Browser console messages are captured during execution.

Examples:

console.log('Login successful');

console.error('API failed');

console.warn('Validation warning');

These logs can be reviewed directly inside Trace Viewer.


Source Code View

Trace Viewer displays the exact line of test code responsible for each action.

This makes it easy to connect test failures with the corresponding automation code.


Combining Trace with Screenshots and Videos

Playwright allows tracing, screenshots, and video recording together.
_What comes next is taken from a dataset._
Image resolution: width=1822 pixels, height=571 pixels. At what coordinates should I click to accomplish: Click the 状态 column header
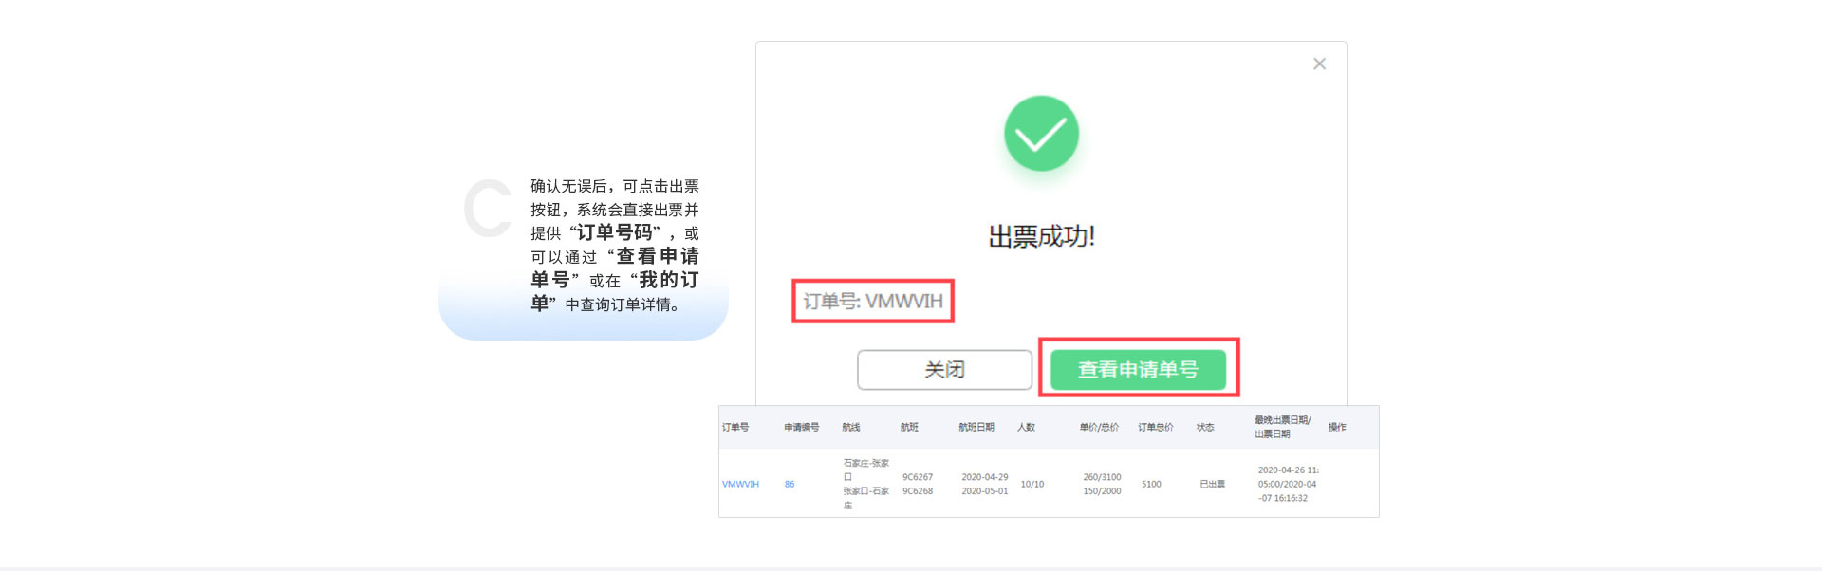point(1205,428)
import { defineConfig } from '@playwright/test';

export default defineConfig({
  use: {
    trace: 'retain-on-failure',
    screenshot: 'only-on-failure',
    video: 'retain-on-failure'
  }
});

Example Test with Trace Viewer

import { test, expect } from '@playwright/test';

test('User Login', async ({ page }) => {

  await page.goto('https://example.com/login');

  await page.fill('#username', 'admin');

  await page.fill('#password', 'password');

  await page.click('#loginBtn');

  await expect(page)
    .toHaveURL(/dashboard/);

});

If this test fails, the generated trace file can be opened to analyze each action.


Benefits of Trace Viewer

  • Complete test execution replay
  • Faster debugging
  • Visual inspection of failures
  • Network request analysis
  • Console log monitoring
  • Reduced troubleshooting effort

Best Practices

  1. Use retain-on-failure in production test suites.
  2. Capture screenshots along with traces.
  3. Enable video recording for critical workflows.
  4. Review network activity during failures.
  5. Avoid storing traces for every successful test in large projects.
  6. Include trace artifacts in CI/CD pipelines.

Common Commands

Command Purpose
npx playwright test Run Playwright tests
npx playwright show-trace trace.zip Open Trace Viewer
trace: 'on' Always record traces
trace: 'retain-on-failure' Keep traces for failed tests only
trace: 'on-first-retry' Record traces on first retry

Conclusion

Trace Viewer is one of Playwright's most valuable debugging tools. It provides a complete replay of test execution, including screenshots, DOM snapshots, network activity, and console logs. By enabling tracing in your automation framework, you can significantly reduce debugging time and quickly identify the root cause of test failures.